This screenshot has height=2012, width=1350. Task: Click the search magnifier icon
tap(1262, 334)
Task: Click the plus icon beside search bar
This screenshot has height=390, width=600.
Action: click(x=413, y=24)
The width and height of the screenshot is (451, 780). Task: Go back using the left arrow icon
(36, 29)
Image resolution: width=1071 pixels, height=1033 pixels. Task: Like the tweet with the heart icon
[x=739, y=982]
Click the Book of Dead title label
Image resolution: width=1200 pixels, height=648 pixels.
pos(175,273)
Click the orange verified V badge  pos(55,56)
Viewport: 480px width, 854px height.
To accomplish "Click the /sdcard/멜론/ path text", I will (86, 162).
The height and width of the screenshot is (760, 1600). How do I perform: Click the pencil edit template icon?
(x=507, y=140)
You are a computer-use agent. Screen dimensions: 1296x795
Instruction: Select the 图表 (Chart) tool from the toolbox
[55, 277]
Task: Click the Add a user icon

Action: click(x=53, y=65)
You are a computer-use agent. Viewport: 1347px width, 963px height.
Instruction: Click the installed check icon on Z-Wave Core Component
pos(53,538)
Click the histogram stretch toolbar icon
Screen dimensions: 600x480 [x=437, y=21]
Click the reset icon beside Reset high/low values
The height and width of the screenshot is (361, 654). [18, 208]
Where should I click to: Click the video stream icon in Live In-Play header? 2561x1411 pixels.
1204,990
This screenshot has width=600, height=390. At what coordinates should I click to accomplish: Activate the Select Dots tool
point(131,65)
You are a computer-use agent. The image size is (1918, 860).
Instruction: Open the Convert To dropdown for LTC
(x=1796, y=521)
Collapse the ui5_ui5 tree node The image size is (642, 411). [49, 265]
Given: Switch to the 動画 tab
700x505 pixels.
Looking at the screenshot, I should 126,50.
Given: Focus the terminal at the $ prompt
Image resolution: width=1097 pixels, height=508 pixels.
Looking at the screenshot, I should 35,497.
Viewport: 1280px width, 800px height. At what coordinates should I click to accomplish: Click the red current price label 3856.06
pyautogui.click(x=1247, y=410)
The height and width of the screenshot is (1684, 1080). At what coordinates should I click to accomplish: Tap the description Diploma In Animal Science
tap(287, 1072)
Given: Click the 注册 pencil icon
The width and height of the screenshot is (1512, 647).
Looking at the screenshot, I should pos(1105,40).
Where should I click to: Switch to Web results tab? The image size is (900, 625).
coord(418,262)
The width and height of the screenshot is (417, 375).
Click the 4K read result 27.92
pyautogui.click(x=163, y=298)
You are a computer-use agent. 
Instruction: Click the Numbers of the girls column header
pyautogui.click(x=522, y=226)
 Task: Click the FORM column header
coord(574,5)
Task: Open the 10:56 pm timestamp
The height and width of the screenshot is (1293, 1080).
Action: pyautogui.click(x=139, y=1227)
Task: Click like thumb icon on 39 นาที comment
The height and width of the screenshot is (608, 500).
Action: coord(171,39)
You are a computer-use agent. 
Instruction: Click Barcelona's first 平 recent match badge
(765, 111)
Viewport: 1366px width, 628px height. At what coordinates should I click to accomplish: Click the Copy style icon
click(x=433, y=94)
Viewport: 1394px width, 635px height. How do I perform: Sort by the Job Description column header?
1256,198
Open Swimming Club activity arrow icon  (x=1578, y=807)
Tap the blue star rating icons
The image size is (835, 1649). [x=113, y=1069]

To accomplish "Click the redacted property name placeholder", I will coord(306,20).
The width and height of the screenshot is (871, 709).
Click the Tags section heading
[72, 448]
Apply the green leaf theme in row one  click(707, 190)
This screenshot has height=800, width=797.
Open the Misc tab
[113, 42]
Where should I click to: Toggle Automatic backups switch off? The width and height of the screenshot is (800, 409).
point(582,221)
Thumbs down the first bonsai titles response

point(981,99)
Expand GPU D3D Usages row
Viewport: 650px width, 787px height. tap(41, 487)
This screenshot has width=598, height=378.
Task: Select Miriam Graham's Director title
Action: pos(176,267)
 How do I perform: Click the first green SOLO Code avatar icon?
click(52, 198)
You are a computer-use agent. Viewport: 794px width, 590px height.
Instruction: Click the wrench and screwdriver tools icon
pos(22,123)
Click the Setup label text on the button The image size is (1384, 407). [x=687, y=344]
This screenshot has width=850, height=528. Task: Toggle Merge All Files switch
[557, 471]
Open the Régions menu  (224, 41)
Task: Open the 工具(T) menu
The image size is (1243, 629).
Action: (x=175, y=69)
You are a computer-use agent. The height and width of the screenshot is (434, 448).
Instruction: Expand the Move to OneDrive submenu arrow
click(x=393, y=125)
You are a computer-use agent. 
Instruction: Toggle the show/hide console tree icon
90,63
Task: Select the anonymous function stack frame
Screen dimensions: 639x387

Problem description
Pull out each line of the entries that contains "Given".

Expected answer
Given: Switch to the 動画 tab
Given: Focus the terminal at the $ prompt
Given: Click the 注册 pencil icon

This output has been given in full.